#### WORK ORDER A
Could you reproduce the function composition text word for word, everything from "We are given" down to "f) \circ g)(x)$."?

#### TEXT EXCERPT

▬▬▬▬▬▬

We are given the functions $f(x) = \sqrt{x}$, $g(x) = \tan x$, and $h(x) = \frac{1 - x^2}{1 + x^2}$, for $x \in (0, 3/2)$. We need to find $\phi(\pi/3)$, where $\phi(x) = ((h \circ f) \circ g)(x)$.

Step 1: Understand the composite function $\phi(x)$. The function $\phi(x)$ is a composition of three functions: $\phi(x) = h(f(g(x)))$. Why this step? This breaks down the complex composite function into a sequence of simpler function applications, allowing us to evaluate it step-by-step.

▬▬▬▬▬▬

#### RECORDED DATA
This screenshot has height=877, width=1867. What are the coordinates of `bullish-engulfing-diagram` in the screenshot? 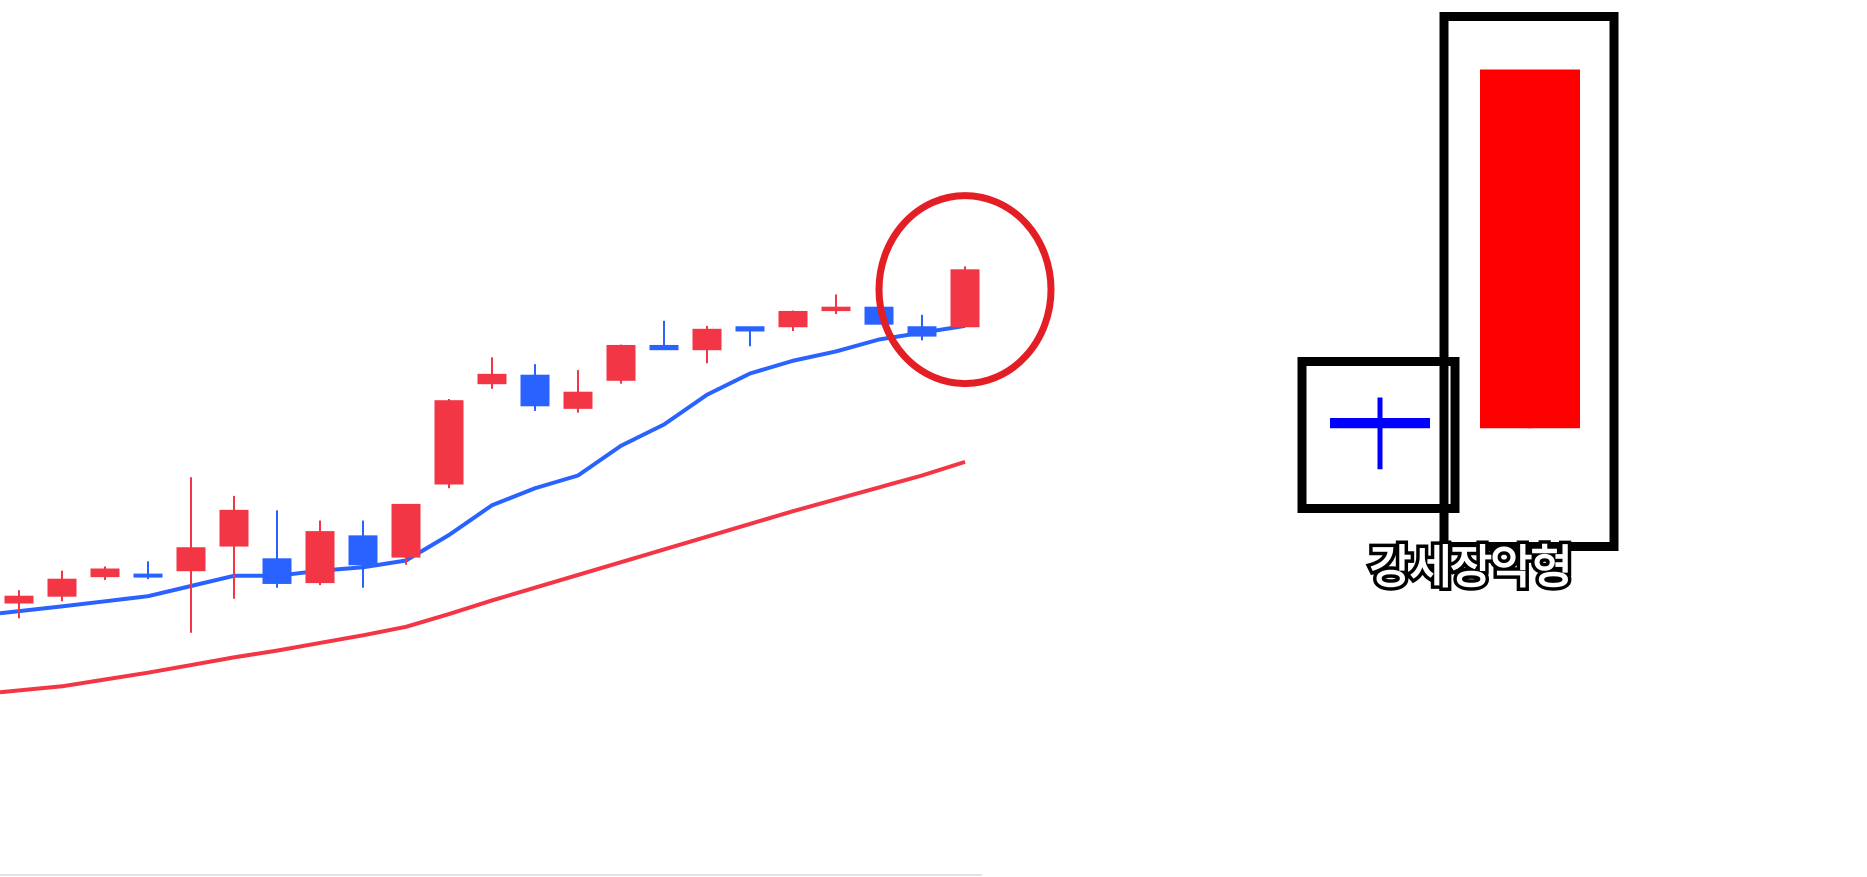 It's located at (1458, 282).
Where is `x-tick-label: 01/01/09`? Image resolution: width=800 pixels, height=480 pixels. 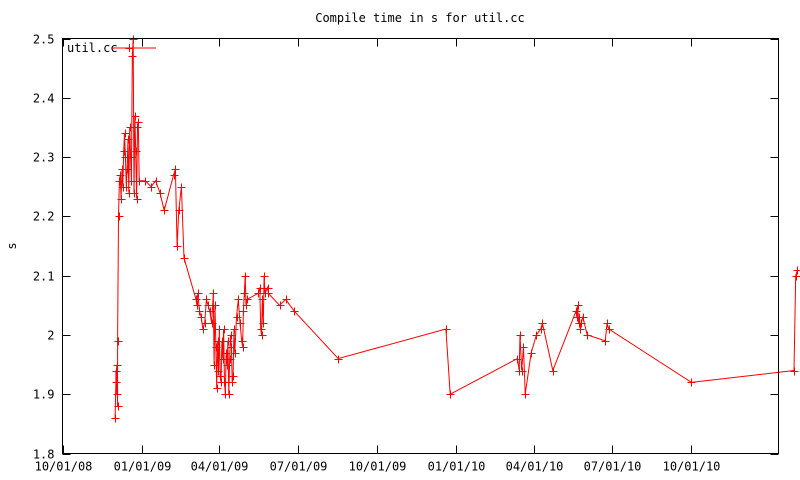
x-tick-label: 01/01/09 is located at coordinates (143, 467).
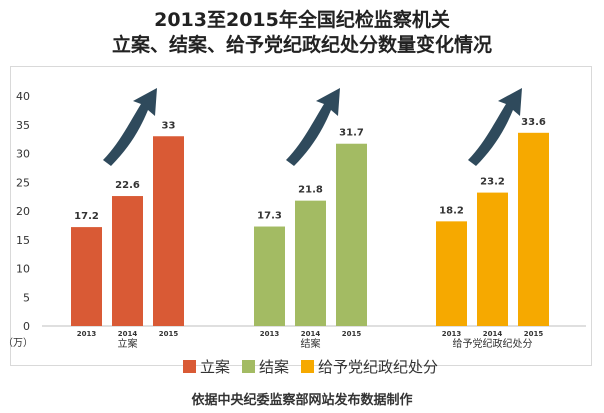 This screenshot has width=604, height=413. What do you see at coordinates (23, 212) in the screenshot?
I see `y-tick-label: 20` at bounding box center [23, 212].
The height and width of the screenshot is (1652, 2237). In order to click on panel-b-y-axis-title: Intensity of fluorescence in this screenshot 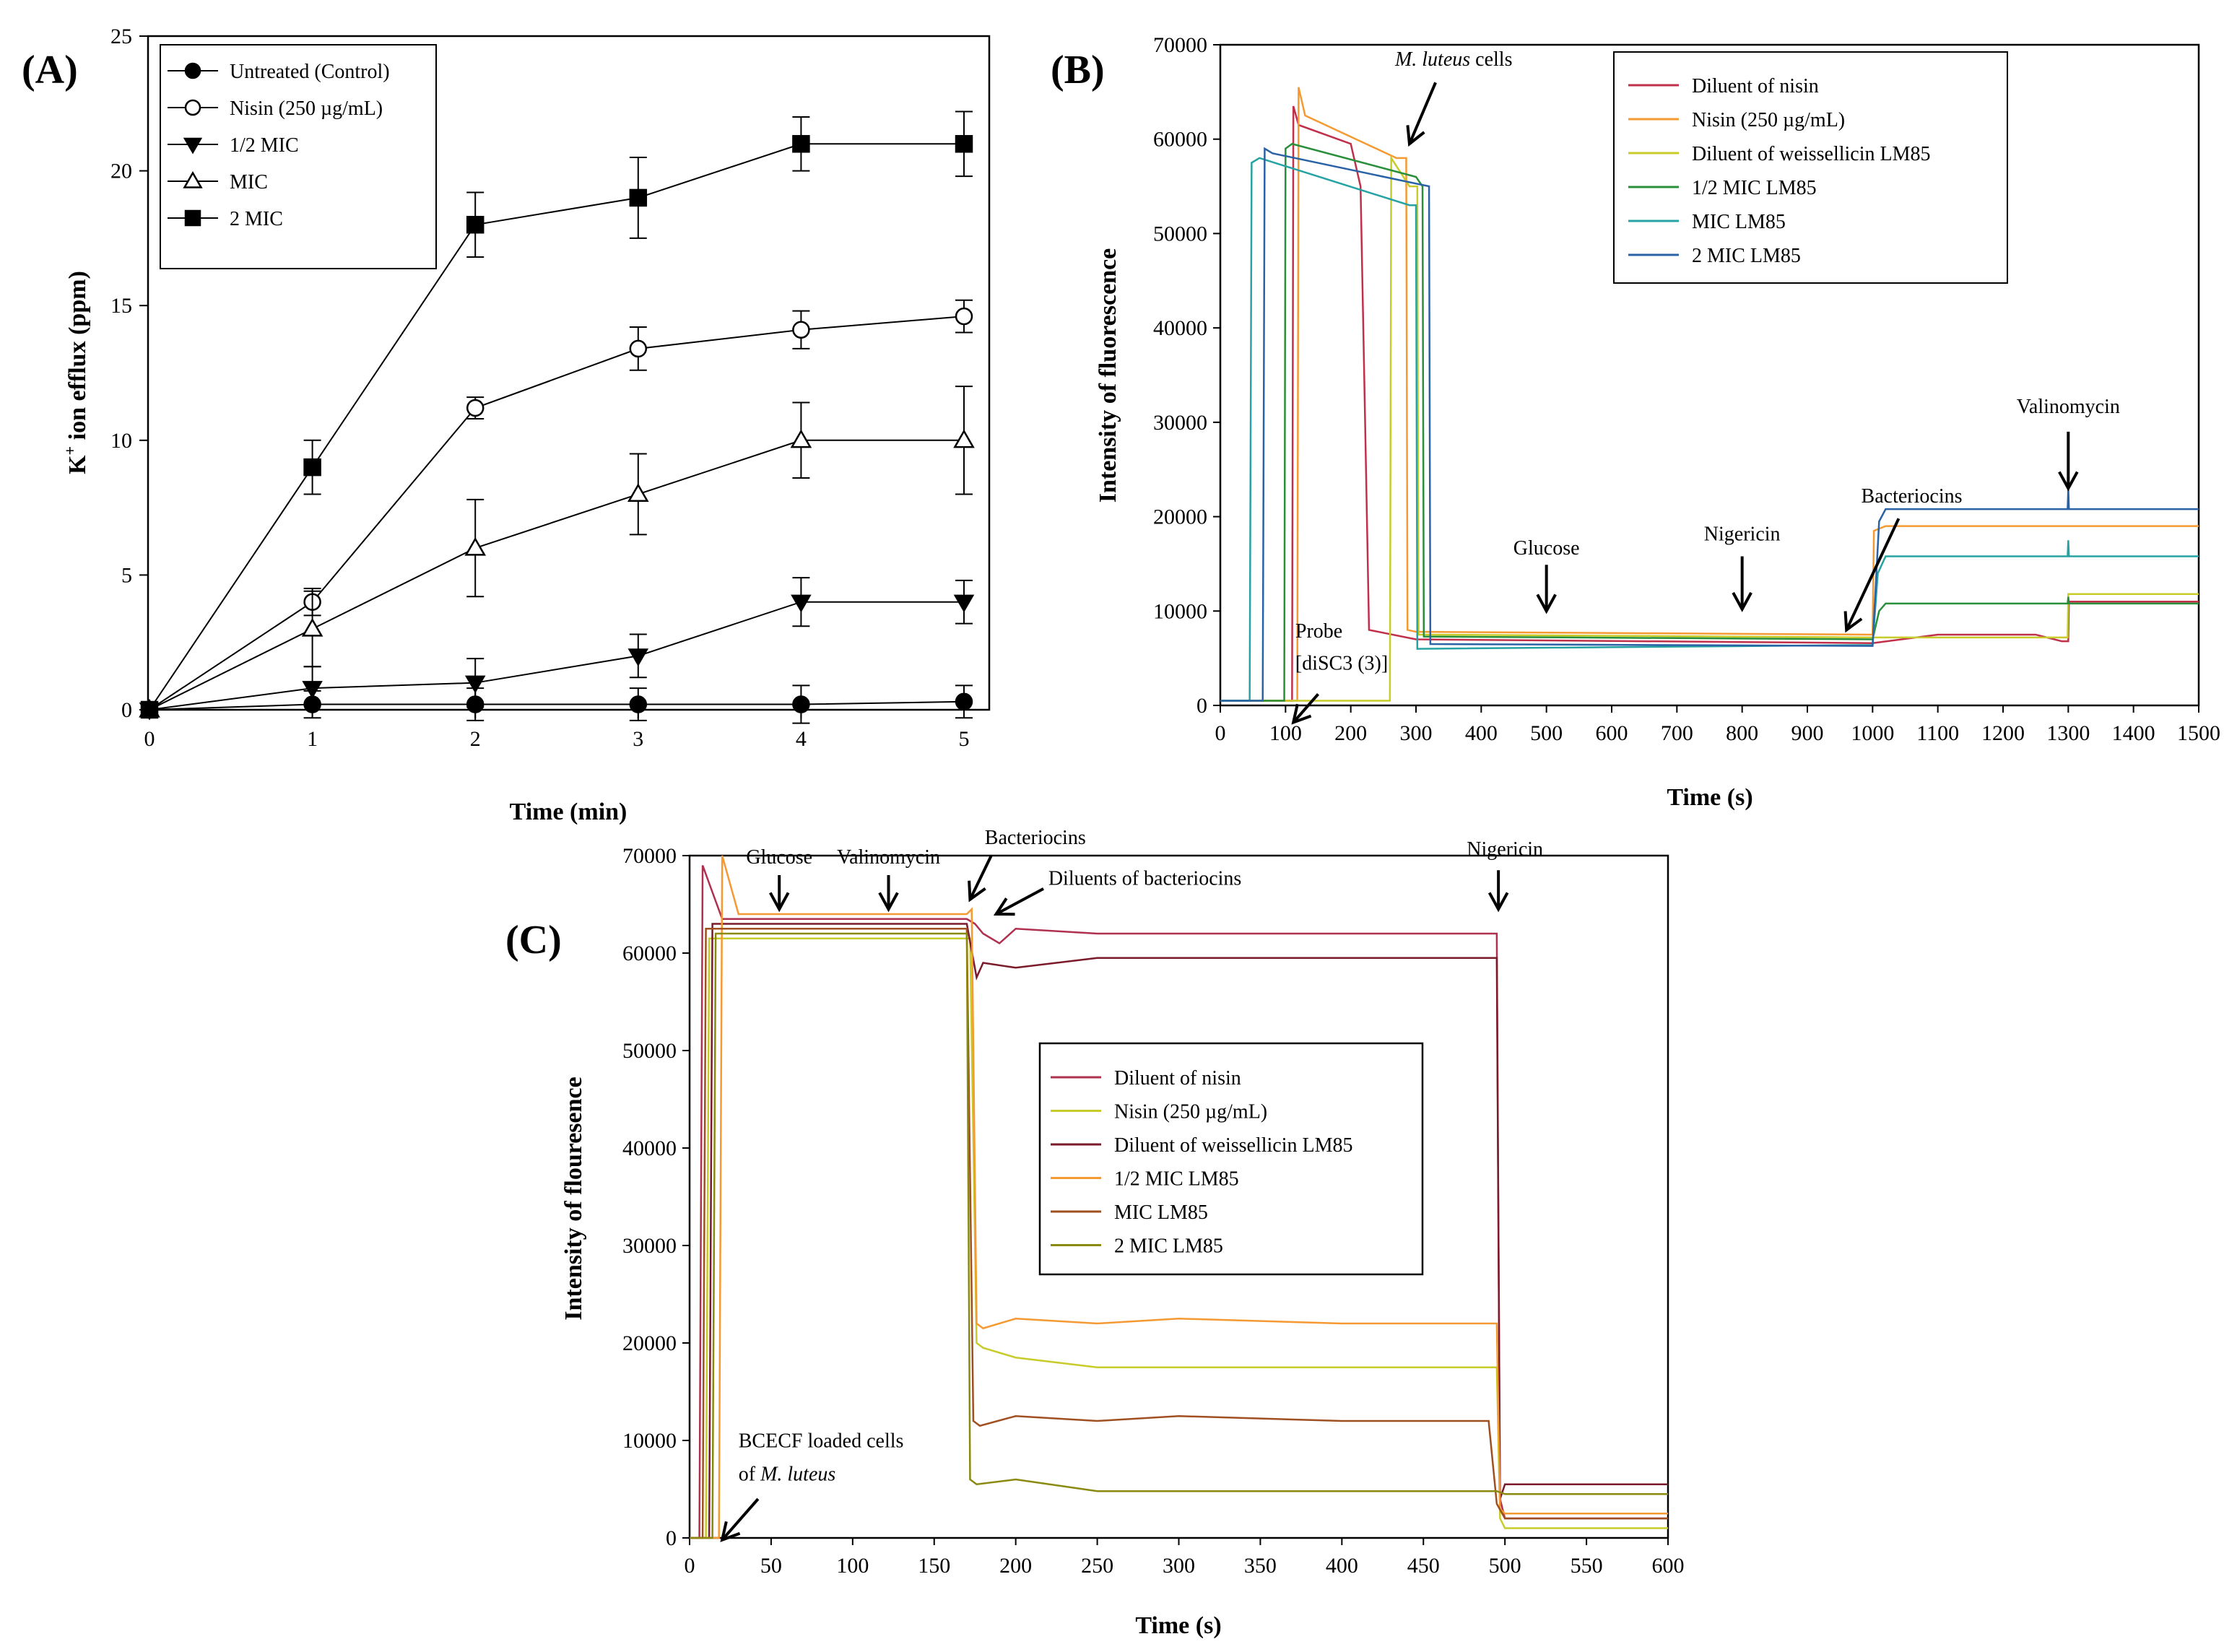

▬▬▬▬▬▬

#### WORK ORDER B
Can you arrange the listing lines as a JSON list of strings, one string per line, everything from the line containing "pixels, height=480 pixels." down to the line containing "center [23, 212].", with both of those lines included? Leave out blank lines and the pictures.

#### WRITTEN RESPONSE A
We are given the functions $f(x) = \sqrt{x}$, $g(x) = \tan x$, and $h(x) = \frac{1 - x^2}{1 + x^2}$, for $x \in (0, 3/2)$. We need to find $\phi(\pi/3)$, where $\phi(x) = ((h \circ f) \circ g)(x)$.

#### WRITTEN RESPONSE B
[
  "Where is `x-tick-label: 01/01/09`? Image resolution: width=800 pixels, height=480 pixels. ",
  "x-tick-label: 01/01/09 is located at coordinates (143, 467).",
  " This screenshot has width=604, height=413. What do you see at coordinates (23, 212) in the screenshot?",
  "I see `y-tick-label: 20` at bounding box center [23, 212]."
]